Well, this year I decided to try my hand at the latex/cotton version of corpsing and figured I should start with something small.....a skull it is...

Here's a few in progress pics, and then the finished version....














































I am very pleased with how he turned out..... Started off as a $7 plastic skull from SPIRIT...


----------



## MrGrimm (May 19, 2009)

Wow! That a great result! Good job!

What did you put in the nose and eye socket?


----------



## ouizul1 (May 22, 2010)

I like the way you extended the jaw, looks excellent. What did you use to do that with?


----------



## Bone Dancer (Oct 7, 2005)

Nicely done, I think your ready for the whole body corpsing.


----------



## scaryjak (Sep 28, 2009)

That's very impressive!!!!! pat yourself on the back. that's absolutely spot on


----------



## Headless (Sep 4, 2011)

Nice job although I think he could use a kleenex..... LOL


----------



## RoxyBlue (Oct 6, 2008)

Beautiful corpsing job! I like how you left a few spots with bone showing through on top of the skull.


----------



## eVilcreations (Oct 10, 2010)

Thanks guys!!!

I'm pretty proud of it for sure.

To answer some questions.... the eye socket and nose area are filled with the latex "maggots"/Rot that I rolled off of my fingers and hands during the latexing portion of this project.

For the jaw, I just propped it open and did the latex/cotton stuff...when it all dried the jaw stays open. 

Full size corpse is already under way and I'm using a mixture of latex/cotton and tissue...

really liking the results so far.


----------



## psyko99 (Jan 11, 2008)

Nice! That came out great.


----------



## Lunatic (Oct 3, 2006)

Wow, the results are stunning! Really nice work. I love that piece.


----------



## Volscalkur (Feb 15, 2010)

Excellent job! Love the maggots in the nose and eye socket!
ghastly!:zombie:


----------



## RavenLunatic (Jan 3, 2006)

where did you find this particular skull? love that you made that eyeball work. very impressed with the whole re-creation


----------



## eVilcreations (Oct 10, 2010)

The skull was $7.99 at and the eyeball came from a bag of eyeballs for $5.99 all from SPIRIT Halloween.

Thanks guys, I am very happy that you all like it!!


----------



## Bascombe (May 18, 2010)

Nicely done!
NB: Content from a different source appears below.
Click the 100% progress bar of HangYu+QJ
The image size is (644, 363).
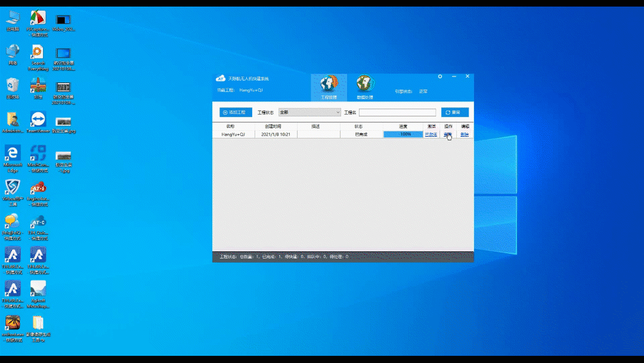403,134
I'll have to try the latex and cotton version now. I've only done the Skullandbone version.

This is really nice work


----------



## fick209 (Aug 31, 2009)

That is cool! The maggots are the perfect touch. Great looking skull!


----------



## Allen H (Feb 13, 2010)

Nice! and I bet quite a few folks will get the brick in mouth reference.


----------



## eVilcreations (Oct 10, 2010)

Allen H said:


> Nice! and I bet quite a few folks will get the brick in mouth reference.


hahahaha, wasn't sure if ANYONE would pick up on that....lol


----------



## kprimm (Mar 14, 2009)

Well I have to say, I think you got this down. The skull looks great.


----------